Gordon was the second overall pick in the 2005 first-year player draft following a standout career at Nebraska, where he won the Golden Spikes Award as the best amateur in baseball. He made his big league debut two years later and, after a few years shuttling back and forth to the minors, moved from third base to the outfield and finally found success.

He wound up playing his entire 14-year career in Kansas City, joining only George Brett and Frank White as position players with that much longevity with the franchise. He heads into a weekend four-game series against Detroit with the third-most walks (682), fourth-most homers (190), fifth-most doubles (357) and sixth-most games played (1,749) in club history.

The three-time All-Star also holds the dubious distinction of being the Royals’ career leader in getting hit by pitches.

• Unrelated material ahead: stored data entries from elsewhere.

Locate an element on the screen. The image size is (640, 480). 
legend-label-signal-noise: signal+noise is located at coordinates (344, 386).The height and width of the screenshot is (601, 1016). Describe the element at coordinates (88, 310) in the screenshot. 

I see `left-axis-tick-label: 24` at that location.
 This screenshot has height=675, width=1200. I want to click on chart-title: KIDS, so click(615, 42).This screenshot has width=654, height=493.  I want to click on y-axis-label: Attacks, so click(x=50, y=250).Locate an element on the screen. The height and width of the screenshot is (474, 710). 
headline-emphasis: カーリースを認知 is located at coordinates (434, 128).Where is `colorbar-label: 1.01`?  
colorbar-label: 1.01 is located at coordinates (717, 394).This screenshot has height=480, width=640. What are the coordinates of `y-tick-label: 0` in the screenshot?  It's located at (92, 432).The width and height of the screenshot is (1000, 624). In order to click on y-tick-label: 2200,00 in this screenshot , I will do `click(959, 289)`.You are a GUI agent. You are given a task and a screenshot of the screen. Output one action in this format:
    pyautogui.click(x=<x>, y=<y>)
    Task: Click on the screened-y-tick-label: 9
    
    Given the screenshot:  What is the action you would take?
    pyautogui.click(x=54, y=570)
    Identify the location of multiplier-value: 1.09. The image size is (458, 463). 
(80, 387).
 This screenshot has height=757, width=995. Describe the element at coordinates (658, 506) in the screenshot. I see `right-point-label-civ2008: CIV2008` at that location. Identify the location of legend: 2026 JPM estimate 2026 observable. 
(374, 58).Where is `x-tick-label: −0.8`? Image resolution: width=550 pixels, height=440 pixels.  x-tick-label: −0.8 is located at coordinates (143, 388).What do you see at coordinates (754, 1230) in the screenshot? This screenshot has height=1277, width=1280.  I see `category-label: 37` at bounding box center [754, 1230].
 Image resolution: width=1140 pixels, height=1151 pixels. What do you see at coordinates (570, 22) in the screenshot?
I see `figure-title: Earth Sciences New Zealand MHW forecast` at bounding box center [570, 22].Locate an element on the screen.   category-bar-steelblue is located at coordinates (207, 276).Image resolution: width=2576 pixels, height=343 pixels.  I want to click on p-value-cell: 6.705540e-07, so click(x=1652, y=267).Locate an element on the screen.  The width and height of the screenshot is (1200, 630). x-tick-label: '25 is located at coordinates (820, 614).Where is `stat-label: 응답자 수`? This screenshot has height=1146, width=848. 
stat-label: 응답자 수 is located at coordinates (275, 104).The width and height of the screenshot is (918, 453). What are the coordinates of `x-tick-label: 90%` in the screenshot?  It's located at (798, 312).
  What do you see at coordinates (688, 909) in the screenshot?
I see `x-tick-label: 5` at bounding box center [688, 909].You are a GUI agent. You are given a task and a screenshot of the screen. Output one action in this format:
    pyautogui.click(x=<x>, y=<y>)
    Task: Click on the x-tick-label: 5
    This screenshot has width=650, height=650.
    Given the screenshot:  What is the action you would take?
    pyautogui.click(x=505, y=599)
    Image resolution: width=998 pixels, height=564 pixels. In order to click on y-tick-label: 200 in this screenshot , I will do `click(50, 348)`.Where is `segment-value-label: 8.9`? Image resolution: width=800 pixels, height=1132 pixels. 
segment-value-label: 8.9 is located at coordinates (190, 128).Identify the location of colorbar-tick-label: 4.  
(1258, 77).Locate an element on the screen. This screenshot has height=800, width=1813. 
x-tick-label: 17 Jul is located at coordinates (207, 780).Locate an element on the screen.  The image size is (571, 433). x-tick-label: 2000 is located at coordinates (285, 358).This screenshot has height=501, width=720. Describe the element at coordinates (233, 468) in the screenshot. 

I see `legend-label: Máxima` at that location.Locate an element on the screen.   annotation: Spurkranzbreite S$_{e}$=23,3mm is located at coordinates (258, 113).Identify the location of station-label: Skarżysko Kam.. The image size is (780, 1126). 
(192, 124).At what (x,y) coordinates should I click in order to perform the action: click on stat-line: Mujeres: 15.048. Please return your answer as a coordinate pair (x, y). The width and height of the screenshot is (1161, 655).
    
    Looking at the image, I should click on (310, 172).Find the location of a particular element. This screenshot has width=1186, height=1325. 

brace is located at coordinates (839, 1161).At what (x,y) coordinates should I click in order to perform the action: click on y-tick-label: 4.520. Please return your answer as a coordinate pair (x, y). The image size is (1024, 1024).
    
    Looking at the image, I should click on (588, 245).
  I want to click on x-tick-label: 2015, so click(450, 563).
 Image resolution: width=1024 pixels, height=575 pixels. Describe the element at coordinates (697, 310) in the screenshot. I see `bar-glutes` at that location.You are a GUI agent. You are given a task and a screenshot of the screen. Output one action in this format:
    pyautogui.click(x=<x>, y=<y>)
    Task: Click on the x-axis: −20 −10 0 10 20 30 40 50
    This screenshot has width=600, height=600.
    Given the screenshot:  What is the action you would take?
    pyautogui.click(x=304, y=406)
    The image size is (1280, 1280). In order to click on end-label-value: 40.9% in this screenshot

While he never quite hit with the kind of average the Royals hoped he would, Gordon did through sheer grit turn himself into one of the best defensive players in the game. He is the only outfielder to earn seven Gold Gloves in a nine-year span, a number that trails only White’s eight for the most in franchise history, and there are enough replays of him crashing into the outfield wall at Kauffman Stadium or throwing out a runner at the plate to run for hours.

Gordon won the first of three defensive player of the year awards in 2014, when he helped Kansas City return to the World Series for the first time since its 1985 championship. The Royals wound up losing to the Giants in a seven-game thriller, but they returned to the Fall Classic the following year and beat the Mets in five games to win the World Series.

It was during the 2015 that Gordon hit one of the iconic homers in Royals history. His tying shot off Mets closer Jeurys Familia in Game 1 forced extra innings, and the Royals won in 14 to set the tone for the rest of the World Series.

Gordon signed a one-year contract to return this season, and he never considered opting out when the coronavirus pandemic caused spring training to be halted and forced Major League Baseball to play a dramatically reduced 60-game schedule.